自分にはどういう強みがあると主張できて、それをまわりに認めさせられるだけの結果を出し続けよう。


自分の命を大切にすること。


  • あなたが責任感が強ければ、無理なことは無理だと言わなくてはなりません。

  • 助けが必要なときに助けを求めることはあなたの義務です。

  • あなた一人で抱え込んでしまっているうちに、状況は悪化してしまいます。悪化していないように見えても、残された時間が減ってしまっているので、実際には悪化しています。

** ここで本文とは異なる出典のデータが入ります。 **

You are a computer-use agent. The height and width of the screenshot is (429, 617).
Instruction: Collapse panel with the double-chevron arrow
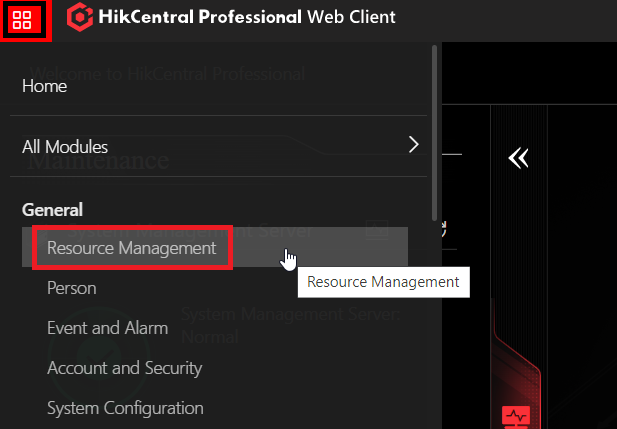point(517,158)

  • 生真面目なあなたは、必要以上に仕事を背負い込んでしまって、責任感に駆られるかもしれません。

  • でもあなたの命を大切にしてください。

  • 企業だってどんどん逃げているんです(事業撤退・事業売却)。ましてや、あなた一人が逃げてならない理由はないでしょう。


自分の生活を安定してやっていけるようにしておこう。


  • リボ払いなんてしている人いないよね。

  • 見栄のためにお金を浪費しないこと。

  • 怪我をしても病気になっても、無収入が半年続いても持ちこたえられる現金を持っておくこと。

  • 確定拠出年金は、自分の金であっても引き出せないので、「自分の金ではない」ようなものだということを忘れるな。



採用する企業の方へ

採用したいと思っている優秀な技術者は、優秀であるほど複数のオファーを持っています。

「俺達が採用してやるんだ」という傲慢な意識で接して何もいいことはありません。

候補者の方も、面接に出ているあなたの側をみて、一緒に働きたいと思える人物かどうか観察しているのだということを忘れないでください。

いっしょに働くであろう同僚がどんな感じなのか、不安を減らすことが大事です。

その会社の社長さんが気に入ってくれたからといって、それは応募者の不安を和らげるものではないのです。

志をもった技術者は、「給料が稼げればいい」という安易な価値観を持っていません。自分の力を思いっきり出していくのに値する仕事かどうかを気にしています。自分の力を受け入れてもらって、仕事が進めやすい組織なのかどうかを気にします。

そのようにして獲得したメンバーは、きっとあなたの会社の力になるはずです。



特許検索で出願者の組織名で、検索してみよう。

特許検索ポータルサイト

そこで、どのような特許を出願しているのか、あるいは出願していないのかによって

その会社を推測することができます。


各種口コミサイトを検索してみるのもある。

最近は、割といろんな会社について口コミが出ている。

長所について書いているのは当てにならないことも多いが、

短所については、あたっている場合が少なくなさそうだ。